*Task prompt:* Write out, word for word, the part of the listing below that opens with the line containing "Twitter (51, 1231)" and closes with the line containing "turno (102, 146)", keeping both of those lines and adding no others.

*Dataset entries:*
· · · ·

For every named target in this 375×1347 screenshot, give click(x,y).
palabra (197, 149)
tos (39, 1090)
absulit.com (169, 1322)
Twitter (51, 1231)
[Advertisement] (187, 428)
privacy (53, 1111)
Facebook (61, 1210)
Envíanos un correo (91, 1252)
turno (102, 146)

· · · ·

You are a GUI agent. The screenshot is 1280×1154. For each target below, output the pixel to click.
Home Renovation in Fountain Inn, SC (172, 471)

· · · ·

*Result below:*
Twitter (51, 1231)
[Advertisement] (187, 428)
privacy (53, 1111)
Facebook (61, 1210)
Envíanos un correo (91, 1252)
turno (102, 146)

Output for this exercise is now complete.